Nel volume, la responsabilità del massacro, assieme alle torture avvenute nella prigione di via Tasso, veniva attribuita a Priebke, il quale aveva citato in giudizio l’autore del libro per diffamazione.

La terza sezione civile della Cassazione ha infatti confermato la sentenza con cui la Corte d’appello di Roma, riformando parzialmente il verdetto emesso in primo grado, che aveva stabilito un risarcimento pari a venti milioni di vecchie lire in favore dell’ex Ss, rilevando che nel libro di de Simone vi era stata una “grave violazione dell’obbligo di rigorosa corrispondenza tra i fatti accaduti e quelli narrati, escludendo la scriminante della verità putativa in ordine al cosiddetto episodio di La Storta”. In appello, però, i giudici della Capitale, pur affermando che non fu Priebke a ordinare il massacro in cui morì Buozzi, esclusero la sussistenza del “danno non patrimoniale” e, dunque, il diritto a un risarcimento.

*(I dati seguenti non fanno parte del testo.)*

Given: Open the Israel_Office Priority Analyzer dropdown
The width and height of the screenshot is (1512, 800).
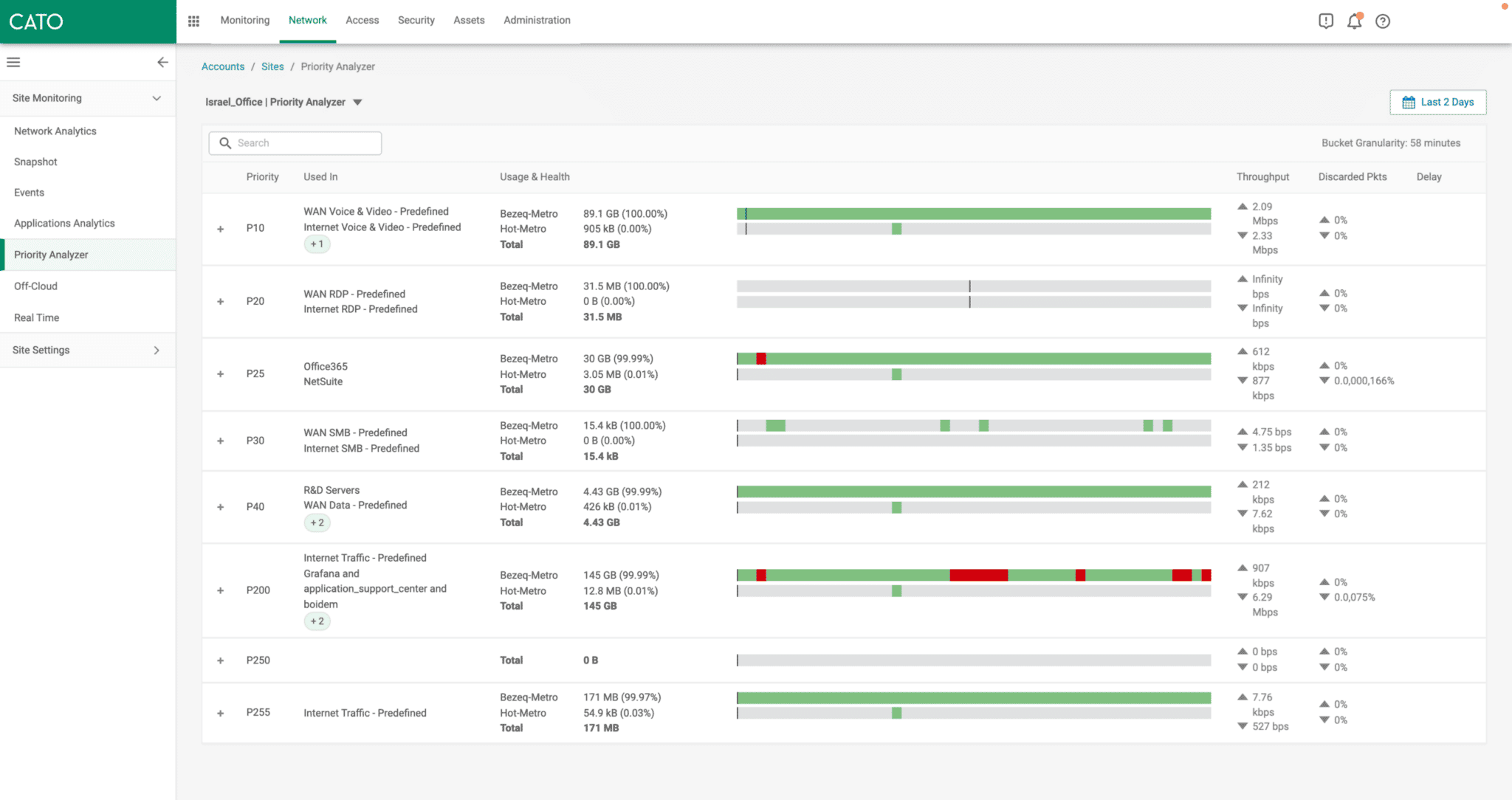Looking at the screenshot, I should [x=357, y=102].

Dello stesso parere i giudici del “Palazzaccio”: “il ricorrente sostiene che anche i soggetti disonorati hanno diritto ad un minimo di rispetto sociale – si legge nella sentenza n.7635 – e ciò è esatto, non potendosi disconoscere che ogni individuo, come persona umana, vada tutelato nella sua dignità anche quando la reputazione risulti lesa per altri fatti criminali per i quali sia stato riconosciuto colpevole”, come previsto dalla Costituzione, e “il giudice dell’appello ha riconosciuto in astratto il diritto del Priebke alla tutela della sua reputazione e ha solo escluso in concreto che potesse considerarsene provata la lesione”.